Stone pillars had taken their place, each marked with a name.
Marcus turned and strode back inside without a word, and the two girls followed.
They sat around the dining room table, no one speaking for a long time. Alice clearly wanted to speak, but contented herself with occasional humming and giggling as she sat on the floor and cuddled Reginald, the blue butler-cat purring softly at her touch.
Somewhere in the distance, the faint ticking of a clock could be heard.
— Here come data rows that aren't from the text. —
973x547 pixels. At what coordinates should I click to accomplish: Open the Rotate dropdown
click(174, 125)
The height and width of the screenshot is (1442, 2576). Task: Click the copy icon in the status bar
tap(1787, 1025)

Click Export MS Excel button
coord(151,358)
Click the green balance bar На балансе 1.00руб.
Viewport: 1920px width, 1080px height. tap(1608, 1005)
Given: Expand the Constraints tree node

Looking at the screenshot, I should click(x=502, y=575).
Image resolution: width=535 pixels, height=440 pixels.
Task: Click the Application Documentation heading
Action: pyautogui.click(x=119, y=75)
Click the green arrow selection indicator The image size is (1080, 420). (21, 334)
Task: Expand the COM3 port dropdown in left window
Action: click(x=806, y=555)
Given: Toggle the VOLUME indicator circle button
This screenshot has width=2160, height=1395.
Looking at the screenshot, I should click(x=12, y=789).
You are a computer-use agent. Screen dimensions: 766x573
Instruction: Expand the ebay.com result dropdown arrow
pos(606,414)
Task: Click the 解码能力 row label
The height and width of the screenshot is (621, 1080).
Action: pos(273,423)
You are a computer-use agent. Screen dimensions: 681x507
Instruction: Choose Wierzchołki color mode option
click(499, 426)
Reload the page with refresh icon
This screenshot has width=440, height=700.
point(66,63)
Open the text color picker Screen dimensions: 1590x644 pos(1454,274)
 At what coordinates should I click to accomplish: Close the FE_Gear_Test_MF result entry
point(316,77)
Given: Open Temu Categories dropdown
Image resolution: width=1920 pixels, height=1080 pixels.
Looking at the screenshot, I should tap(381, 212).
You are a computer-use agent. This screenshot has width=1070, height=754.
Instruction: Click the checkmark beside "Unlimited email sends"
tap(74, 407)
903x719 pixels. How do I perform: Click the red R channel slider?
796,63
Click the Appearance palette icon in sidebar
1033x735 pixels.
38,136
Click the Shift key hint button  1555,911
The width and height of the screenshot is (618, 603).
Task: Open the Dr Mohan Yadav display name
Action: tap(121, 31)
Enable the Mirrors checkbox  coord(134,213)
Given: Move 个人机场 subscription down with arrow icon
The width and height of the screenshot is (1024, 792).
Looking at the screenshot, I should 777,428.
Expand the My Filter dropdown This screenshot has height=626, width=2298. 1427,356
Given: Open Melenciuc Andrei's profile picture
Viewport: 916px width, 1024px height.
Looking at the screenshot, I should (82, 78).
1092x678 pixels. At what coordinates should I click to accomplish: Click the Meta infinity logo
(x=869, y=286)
“The stage is set,” Marcus said softly.
His sudden breaking of the silence was immediately followed by an excited Alice hopping to her feet and pulling up a chair. “You’re thinking the same thing?” she asked, her white eyes alive with enthusiasm.
“Thinking what?” Delilah asked, though it was an effort just to say those two words.
“We were confused about the placement of the violence,” Marcus said. “Rooms that were untouched, strange sights of battle that didn’t make sense. It was a mystery, but now it seems the pieces fall together.”
“Sen staged the whole thing,” Alice said. “I mean, he actually did kill all those people. But he orchestrated the whole thing so it raised all these questions. ‘The stage is set.’ It’s not just the words, but the stuff we saw before that. They’re clues.”
“Clues to what?” Delilah asked.
“Their next move,” Marcus said. “This is only the beginning. And those other words and phrases… they’re all clues to the larger picture.”
“I bet it has something to do with an actual stage,” Alice said. “I mean, it’s no coincidence there’s that stage at the bottom of this place, right? And Addie’s place where she was locked away by Kaohlad for so long was a theater with a huge stage. It’s like these Sons of Night wanna put on a show, you know?”
“But where?” Delilah asked.
“That’s what the other words and phrases must point to,” Marcus said. “But I… can’t seem to put the pieces together. Not in their entirety. I feel… echoes. They tug at my memory, but not enough for me to truly find the way forward.”
“So what do we do?” Alice asked.
“We’ll need help,” Marcus said. “I had no idea things were so dire. I thought we could take our time, visit every Bastion in turn, and teach you at a steady, proper pace. But that path is lost to us now. We must take the faster, more perilous path.”
“Where are we going?” Alice asked, staring expectantly at Marcus.
“Two other Bastions,” Marcus said. “Great places of knowledge and information, with Paladins and Sub-Paladins of the highest caliber. And the two of you must be well prepared. Things will not be as easy as they’ve so far been.”
I don’t think they’ve been all that easy so far.
“I’m ready for anything,” Alice said, grinning. She nudged Delilah. “We both are!”
Marcus nodded. “Good. It’s time to accelerate your training.”